Oral Cancer Causes and Prevention

Causes of Oral Cancer
These symptoms may be caused by cancer or by other, less serious problems. It is important to see a dentist or doctor about any symptoms like these, so that the problem can be diagnosed and treated as early as possible.

Tobacco use–smoking cigarettes, cigars, or pipes, chewing tobacco or eating Gutka accounts for 80 to 90% of oral cancers. A number of studies have shown that cigar and pipe smokers have the same risk as cigarette smokers. Studies indicate that smokeless tobacco users are at particular risk of developing oral cancer. For long–time users, the risk is much greater, making the use of snuff or chewing tobacco among young people a special concern.

People who stop using tobacco–even after many years of use–can greatly reduce their risk of oral cancer. Special counseling or self–help groups may be useful for those who are trying to give up tobacco. Some hospitals have groups for people who want to quit.

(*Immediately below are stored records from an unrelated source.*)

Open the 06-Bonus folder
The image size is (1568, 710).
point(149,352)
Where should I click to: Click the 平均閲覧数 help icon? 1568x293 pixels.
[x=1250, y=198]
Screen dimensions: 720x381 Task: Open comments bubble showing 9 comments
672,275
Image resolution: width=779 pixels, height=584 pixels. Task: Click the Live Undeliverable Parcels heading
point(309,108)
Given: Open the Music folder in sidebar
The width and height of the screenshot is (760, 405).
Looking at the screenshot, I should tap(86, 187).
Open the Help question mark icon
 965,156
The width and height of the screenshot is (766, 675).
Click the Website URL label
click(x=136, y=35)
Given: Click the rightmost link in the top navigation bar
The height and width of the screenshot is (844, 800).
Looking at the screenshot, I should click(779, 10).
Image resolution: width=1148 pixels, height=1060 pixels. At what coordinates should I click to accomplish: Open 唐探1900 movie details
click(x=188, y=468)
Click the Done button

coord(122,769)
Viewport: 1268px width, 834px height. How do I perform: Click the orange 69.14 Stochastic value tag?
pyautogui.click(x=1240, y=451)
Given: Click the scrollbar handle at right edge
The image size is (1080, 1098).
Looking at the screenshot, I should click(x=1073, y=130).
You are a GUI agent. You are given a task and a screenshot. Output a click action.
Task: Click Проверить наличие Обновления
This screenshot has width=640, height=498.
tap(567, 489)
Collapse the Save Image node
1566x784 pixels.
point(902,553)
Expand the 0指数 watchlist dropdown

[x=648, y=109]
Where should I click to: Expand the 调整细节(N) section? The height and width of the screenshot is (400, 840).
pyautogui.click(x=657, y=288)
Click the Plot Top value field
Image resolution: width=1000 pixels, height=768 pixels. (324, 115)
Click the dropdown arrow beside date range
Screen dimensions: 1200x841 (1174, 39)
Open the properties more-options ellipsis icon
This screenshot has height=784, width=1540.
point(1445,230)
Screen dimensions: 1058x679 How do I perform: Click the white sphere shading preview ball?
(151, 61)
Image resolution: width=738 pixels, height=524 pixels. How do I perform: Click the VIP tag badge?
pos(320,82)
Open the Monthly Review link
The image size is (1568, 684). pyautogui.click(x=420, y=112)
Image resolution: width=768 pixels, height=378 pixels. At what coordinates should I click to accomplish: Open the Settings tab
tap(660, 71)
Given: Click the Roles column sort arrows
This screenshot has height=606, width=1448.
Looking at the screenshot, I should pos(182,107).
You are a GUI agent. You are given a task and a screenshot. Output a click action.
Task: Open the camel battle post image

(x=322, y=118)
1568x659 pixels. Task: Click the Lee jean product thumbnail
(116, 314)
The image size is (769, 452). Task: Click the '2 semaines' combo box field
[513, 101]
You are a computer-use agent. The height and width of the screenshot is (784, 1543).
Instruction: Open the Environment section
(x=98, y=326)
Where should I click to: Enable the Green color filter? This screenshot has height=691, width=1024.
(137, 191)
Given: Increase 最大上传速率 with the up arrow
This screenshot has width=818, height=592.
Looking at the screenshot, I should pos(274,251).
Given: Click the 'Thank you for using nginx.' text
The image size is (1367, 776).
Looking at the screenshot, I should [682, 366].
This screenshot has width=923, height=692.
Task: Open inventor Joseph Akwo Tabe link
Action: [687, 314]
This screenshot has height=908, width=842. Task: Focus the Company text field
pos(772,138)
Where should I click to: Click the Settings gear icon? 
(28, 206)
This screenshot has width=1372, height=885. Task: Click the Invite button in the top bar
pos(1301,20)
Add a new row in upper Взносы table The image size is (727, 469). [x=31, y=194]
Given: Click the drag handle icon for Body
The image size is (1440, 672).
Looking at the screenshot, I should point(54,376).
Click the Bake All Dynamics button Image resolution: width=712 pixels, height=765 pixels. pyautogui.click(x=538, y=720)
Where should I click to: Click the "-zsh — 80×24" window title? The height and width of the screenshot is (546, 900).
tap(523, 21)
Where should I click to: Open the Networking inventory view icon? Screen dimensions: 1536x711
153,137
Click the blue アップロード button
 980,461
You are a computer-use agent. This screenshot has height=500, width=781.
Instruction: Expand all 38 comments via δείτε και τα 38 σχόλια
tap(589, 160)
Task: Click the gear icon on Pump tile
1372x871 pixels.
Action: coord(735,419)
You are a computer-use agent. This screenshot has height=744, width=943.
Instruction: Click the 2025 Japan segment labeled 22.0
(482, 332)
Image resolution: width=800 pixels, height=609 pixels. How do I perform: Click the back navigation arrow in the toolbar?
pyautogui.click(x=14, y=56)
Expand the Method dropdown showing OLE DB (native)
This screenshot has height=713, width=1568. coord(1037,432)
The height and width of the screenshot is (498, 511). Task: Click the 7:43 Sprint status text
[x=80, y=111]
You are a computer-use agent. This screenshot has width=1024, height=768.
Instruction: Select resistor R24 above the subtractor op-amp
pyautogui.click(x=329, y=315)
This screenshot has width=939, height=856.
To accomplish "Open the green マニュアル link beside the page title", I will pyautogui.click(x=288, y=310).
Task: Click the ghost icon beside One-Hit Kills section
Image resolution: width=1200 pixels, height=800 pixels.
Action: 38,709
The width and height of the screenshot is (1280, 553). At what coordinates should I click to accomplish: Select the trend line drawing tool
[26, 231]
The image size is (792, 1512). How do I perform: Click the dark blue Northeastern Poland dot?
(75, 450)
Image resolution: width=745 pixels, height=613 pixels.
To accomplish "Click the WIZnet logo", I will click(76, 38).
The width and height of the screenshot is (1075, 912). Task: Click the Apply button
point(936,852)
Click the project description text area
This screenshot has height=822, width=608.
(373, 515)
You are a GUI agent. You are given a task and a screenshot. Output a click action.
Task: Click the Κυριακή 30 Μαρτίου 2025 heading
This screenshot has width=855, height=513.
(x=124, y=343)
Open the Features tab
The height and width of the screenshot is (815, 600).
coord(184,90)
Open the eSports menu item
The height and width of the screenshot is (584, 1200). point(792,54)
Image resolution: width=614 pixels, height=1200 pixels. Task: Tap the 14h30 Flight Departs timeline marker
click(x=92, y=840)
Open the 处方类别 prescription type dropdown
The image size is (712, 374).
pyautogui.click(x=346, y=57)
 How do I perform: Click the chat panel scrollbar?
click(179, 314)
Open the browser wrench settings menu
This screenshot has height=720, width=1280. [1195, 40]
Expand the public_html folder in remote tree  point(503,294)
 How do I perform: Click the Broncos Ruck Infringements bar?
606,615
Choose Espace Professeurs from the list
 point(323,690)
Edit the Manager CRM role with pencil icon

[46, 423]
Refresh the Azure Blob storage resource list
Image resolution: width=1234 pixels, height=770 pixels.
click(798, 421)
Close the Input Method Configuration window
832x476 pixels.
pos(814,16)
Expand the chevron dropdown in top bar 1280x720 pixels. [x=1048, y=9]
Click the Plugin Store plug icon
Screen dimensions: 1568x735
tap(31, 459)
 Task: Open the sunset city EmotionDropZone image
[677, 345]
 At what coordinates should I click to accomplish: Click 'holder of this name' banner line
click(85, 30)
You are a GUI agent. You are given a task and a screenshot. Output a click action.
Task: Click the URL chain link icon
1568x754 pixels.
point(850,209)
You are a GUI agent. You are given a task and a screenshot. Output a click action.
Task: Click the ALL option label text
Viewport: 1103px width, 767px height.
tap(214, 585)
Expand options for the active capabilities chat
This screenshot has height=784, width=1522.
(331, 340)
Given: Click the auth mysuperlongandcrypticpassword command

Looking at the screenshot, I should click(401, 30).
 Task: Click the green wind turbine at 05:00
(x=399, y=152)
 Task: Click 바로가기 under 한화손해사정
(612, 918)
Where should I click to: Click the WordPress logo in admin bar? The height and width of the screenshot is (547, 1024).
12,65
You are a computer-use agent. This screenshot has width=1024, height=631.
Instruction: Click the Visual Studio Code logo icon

Chronic and/or heavy use of alcohol also increases the risk of oral cancer, even for people who do not use tobacco. However, people who use both alcohol and tobacco have an especially high risk of oral cancer. Scientists believe that these substances increase each other's harmful effects.

Some studies have shown that many people who develop oral cancer have a history of Leukoplakia, a whitish patch inside the mouth, or Erythroplakia which appears as a reddish patch in the mouth. The causes of Leukoplakia are not well understood, but it is commonly associated with heavy use of tobacco and alcohol. The condition often occurs in irritated areas, such as the gums and mouth lining of smokeless tobacco users and the lower lip of pipe smokers.

People who think they might be at risk for developing oral cancer should discuss this concern with their doctor or dentist, who may be able to suggest ways to reduce the risk and plan an appropriate schedule for checkups.

All of us have to worry about tooth decay, but after the age of 40, the risk for an even more serious condition increases dramatically: oral cancer!

Prevention of Oral Cancer
  • Prevention means avoiding the risk factors and increasing the protective factors that can be controlled so that the chance of developing cancer decreases.
  • Tobacco use (cigarettes, pipes, cigars, and smokeless tobacco) is responsible for most cases of oral cancer. Avoiding or stopping the use of tobacco decreases the risk of oral cancer.
  • Alcohol, particularly beer and hard liquor, are associated with an increased risk of developing oral cancer. The risk of developing oral cancer is higher in people who use both tobacco and alcohol. So avoidance of alcohol would result in a lower incidence of oral cancer.

  • Exposure to sunlight may increase the risk of lip cancer, which occurs most often on the lower lip. People who are outdoors for an extended period of time increase their risk of lip cancer. More than 30 percent of lip cancer diagnoses are in persons with outdoor occupations. Avoiding the sun and/or using a sunscreen or colored lipstick on the lips may decrease the risk of lip cancer.
  • Some studies suggest that being infected with the human papilloma virus (HPV) may increase the risk of oral cancer.
  • A diet high in fruits and fiber is associated with a decreased risk of oral and pharyngeal cancers, particularly among smokers.
  • Chemoprevention is the use of drugs, vitamins, or other agents to prevent or delay the growth of cancer or to keep it from coming back. Tobacco users who have had oral cancer often develop second cancers in the oral cavity or nearby areas, including the nose, throat, vocal cords, esophagus, and windpipe.
  • Eukoplakia–A condition characterized by a whitish patch that develops inside the mouth or throat causes oral cancer.
  • Erythroplakia–A condition characterized by a red, raised patch that develops inside the mouth causes oral cancer.
  • Chronic irritation to the lining of the mouth, due to poorly fitting dentures or other reasons, may increase a person's risk for oral cancer.